A study conducted by a team of researchers from Russia, Egypt, and Saudi Arabia, examined the seismic activity of the volcano between May and June last year, and the findings were published in the Journal of Volcanology and Geothermal Research.

In the two month period, researchers recorded and analyzed an “elliptical cluster” of seismic activity which had formed around the volcano, with 559 seismic events, compared to 100 weak seismic events detected between 1999 and September 2017.

In an interview with CNN, Ivan Koulakov, a geophysicist from Russia’s A.A. Trofimuk Institute of Petroleum Geology and Geophysics, who led the study into the Bolshaya Udina volcano, believes it should now be reclassified as active.

“At any moment, an eruption can occur,” he told the channel, adding that there is around a 50 percent chance the volcano will erupt.

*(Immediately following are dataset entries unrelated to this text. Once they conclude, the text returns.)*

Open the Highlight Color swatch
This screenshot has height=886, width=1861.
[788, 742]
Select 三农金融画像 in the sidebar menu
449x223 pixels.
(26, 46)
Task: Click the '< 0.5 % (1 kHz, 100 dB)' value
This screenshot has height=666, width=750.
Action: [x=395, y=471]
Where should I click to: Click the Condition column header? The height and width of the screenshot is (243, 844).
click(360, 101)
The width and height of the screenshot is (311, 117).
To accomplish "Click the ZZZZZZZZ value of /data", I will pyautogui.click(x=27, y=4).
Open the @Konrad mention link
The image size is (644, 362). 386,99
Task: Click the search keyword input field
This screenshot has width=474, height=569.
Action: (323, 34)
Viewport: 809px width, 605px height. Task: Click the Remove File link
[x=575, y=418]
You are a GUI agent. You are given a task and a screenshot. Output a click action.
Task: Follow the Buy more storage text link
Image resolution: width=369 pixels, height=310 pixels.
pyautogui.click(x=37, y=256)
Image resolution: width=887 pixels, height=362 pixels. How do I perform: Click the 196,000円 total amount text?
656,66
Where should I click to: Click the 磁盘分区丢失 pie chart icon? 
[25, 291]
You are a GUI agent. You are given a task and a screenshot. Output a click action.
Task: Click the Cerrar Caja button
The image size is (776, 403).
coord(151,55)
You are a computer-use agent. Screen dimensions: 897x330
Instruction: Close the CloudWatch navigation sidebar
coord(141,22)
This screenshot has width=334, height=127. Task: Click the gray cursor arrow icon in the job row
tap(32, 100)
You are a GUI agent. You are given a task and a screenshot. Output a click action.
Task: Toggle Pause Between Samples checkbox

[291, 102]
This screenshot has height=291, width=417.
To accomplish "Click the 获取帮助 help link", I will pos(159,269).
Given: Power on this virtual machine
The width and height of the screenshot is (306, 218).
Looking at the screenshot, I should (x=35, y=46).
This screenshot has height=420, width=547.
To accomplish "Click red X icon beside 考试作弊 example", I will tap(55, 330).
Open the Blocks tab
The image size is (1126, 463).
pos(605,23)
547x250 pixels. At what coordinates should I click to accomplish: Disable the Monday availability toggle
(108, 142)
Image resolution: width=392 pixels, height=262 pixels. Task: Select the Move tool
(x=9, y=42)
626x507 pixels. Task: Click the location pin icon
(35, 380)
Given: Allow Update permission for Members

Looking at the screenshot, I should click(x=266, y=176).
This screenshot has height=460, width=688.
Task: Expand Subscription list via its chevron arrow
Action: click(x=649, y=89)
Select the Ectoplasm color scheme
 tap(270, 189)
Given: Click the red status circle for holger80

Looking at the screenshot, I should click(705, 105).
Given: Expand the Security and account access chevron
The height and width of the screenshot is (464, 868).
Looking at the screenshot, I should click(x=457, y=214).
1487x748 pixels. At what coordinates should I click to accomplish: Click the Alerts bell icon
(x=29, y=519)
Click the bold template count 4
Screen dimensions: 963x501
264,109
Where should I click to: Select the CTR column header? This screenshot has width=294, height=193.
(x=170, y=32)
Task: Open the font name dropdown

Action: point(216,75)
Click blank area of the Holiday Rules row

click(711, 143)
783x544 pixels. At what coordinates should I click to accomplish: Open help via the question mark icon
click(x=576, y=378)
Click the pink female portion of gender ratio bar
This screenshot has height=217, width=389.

As part of the study, the international researchers placed four temporary seismic monitoring stations around the volcano, and detected seismic activity more than three miles below the surface.

“Since late 2017, continuing seismic activity beneath Bolshaya Udina has been recorded, which may indicate the possible awakening of this volcano complex,” the researchers said.

“[The findings] may indicate the presence of magma intrusions with a high content of melts and fluids, which may justify changing the current status of this volcano from ‘extinct’ to ‘active.'”

It comes as an earthquake with a magnitude of 4.3 was detected under the volcano in February, which is the strongest seismic event ever recorded in the area.

Koulakov and the researchers noted that the seismic activity under the Bolshaya Udina links it to the Tolud zone, which is a region believed to store magma in the Earth’s lower crust, reported CNN. A new pathway which formed last year has meant magma has been flowing from the Tolud zone to Bolshaya Udina, the scientists observed.

The geophysicist also told the publication that the structural characteristics of the Bolshaya Udina are similar to that of the Bezymianny volcano in the same region, which was once considered extinct, but erupted in 1956.

“Or it could just release the energy smoothly over a few months, or it may just disappear without any eruption,” Koulakov explained.

An eruption could potentially have significant consequences on nearby villages, the geophysicist said, but added that “there are not many people around,” CNN reported.

He also added that ash released from an eruption could disrupt air travel in Russia, as well as affect the climate in “completely different parts of the world.”

Despite his warnings, Koulakov added more tests need to be done to monitor how hazardous the volcano is.

“We need to deploy more stations to understand if it’s dangerous or not. It’s highly unpredictable,” he added.

Meanwhile, the director of the Institute of Volcanology and Seismology (IVS) of the Far East Branch of the Russian Academy of Sciences, said it is too soon to discuss a potential catastrophic eruption of the volcano, reported RIA Novosti.

“The method of seismic tomography, on which the colleague’s forecast is based … so far has not been experimentally verified. And it’s hardly advisable to include this method in forecasting eruptions,” said Director Alexey Ozerov.

Ozerov explained that the volcano’s peak activity occurred in August 2018, and has been declining ever since.

The director said even if the volcano were to erupt, it would not endanger the lives of residents in nearby villages.

“The Bolshaya Udina volcano is a considerable distance from the villages,” he added. “It is impossible to predict the type of eruption based on seismic data alone.”